Reyes c. R., 2014 QCCS 4434
[32] L’article 36 est reproduit plus haut.
[33] Il prévoit que le fait d’être condamné[5] au Canada d’une infraction à une loi fédérale punissable par mise en accusation emporte, sauf pour le résident permanent, une interdiction de territoire pour criminalité.
[34] Même si l’appelant a été déclaré coupable de deux infractions punissables sur procédure sommaire, le paragraphe 36(3) prévoit que l’infraction sommaire est assimilée à une infraction punissable par mise en accusation[6].
[35] Le texte clair du paragraphe 36(2) de la LIPR n’exige aucune interprétation[7]. Son objet a été décrit par le juge Décary de la Cour d’appel fédérale dans Cha : « [l]'objet de l'article 36 est clair : les non-citoyens qui commettent certains types d'infractions criminelles ne doivent pas entrer ou demeurer au Canada »[8].

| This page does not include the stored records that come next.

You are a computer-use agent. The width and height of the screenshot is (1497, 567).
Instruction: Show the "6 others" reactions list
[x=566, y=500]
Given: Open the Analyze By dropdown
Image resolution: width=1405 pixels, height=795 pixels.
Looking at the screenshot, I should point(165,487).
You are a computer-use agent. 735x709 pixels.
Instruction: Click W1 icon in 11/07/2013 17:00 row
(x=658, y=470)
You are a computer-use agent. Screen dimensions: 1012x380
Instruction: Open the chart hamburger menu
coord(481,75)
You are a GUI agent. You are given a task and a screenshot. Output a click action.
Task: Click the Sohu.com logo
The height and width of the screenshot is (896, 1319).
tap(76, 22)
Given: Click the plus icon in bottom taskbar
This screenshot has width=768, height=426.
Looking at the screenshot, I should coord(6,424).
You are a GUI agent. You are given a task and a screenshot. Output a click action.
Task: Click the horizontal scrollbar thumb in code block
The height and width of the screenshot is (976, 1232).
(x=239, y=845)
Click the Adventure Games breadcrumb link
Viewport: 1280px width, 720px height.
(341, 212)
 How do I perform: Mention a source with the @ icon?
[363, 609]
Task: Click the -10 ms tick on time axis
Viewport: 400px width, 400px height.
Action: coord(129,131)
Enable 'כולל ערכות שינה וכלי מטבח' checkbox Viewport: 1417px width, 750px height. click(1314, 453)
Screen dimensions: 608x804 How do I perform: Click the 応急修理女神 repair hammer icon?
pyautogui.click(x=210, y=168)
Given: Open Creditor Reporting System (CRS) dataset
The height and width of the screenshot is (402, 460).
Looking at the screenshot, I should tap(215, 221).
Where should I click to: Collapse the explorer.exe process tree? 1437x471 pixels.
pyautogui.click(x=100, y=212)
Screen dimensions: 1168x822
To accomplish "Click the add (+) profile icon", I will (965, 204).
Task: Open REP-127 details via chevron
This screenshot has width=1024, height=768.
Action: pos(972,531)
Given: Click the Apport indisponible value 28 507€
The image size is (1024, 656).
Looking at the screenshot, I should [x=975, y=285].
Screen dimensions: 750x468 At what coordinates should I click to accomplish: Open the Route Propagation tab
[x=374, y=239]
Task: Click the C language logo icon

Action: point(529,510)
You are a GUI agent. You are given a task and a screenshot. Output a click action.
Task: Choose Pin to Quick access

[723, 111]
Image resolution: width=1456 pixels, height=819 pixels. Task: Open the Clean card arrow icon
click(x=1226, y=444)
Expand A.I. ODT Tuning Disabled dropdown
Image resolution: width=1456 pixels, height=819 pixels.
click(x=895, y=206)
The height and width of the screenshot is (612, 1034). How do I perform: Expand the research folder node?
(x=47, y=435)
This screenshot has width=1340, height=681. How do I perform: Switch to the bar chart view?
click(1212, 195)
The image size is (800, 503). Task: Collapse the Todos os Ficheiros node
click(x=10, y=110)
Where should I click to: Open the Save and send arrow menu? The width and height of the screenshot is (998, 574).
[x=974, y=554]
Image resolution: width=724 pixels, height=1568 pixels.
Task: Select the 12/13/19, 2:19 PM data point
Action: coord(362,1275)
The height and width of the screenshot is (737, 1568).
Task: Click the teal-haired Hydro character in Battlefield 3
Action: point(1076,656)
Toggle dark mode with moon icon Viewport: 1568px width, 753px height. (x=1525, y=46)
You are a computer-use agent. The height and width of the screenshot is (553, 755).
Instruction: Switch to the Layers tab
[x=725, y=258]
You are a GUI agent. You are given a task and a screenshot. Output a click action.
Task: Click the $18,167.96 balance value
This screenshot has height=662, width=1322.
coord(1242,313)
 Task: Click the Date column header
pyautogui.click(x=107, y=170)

[36] Les condamnations de l’appelant emportent automatiquement une interdiction de territoire pour criminalité[9]. Il est vrai que des considérations humanitaires peuvent entrer en jeu et pourraient faire l’objet d’une demande par un étranger[10].
[37] Cependant, il serait inopportun de conclure que l’intérêt véritable de l’accusé n’a pas été établi au sens de l’article 730 C.cr. parce que la LIPR prévoit la possibilité de faire valoir de tels motifs.
[38] Dans la présente affaire, le juge d’instance a été informé des conséquences indirectes par l’avocate de l’appelant, mais il n’en a pas tenu compte.
[39] Il semble qu’il n’ait pas correctement identifié la portée du paragraphe 36(2) et son effet qui est indéniable.
[40] Contrairement à l’affirmation de la poursuite, le juge ne peut avoir eu à l’esprit les principes de l’arrêt Pham et les avoir appliqués s’il n’a pas tenu compte du texte même de l’art. 36 de la LIPR.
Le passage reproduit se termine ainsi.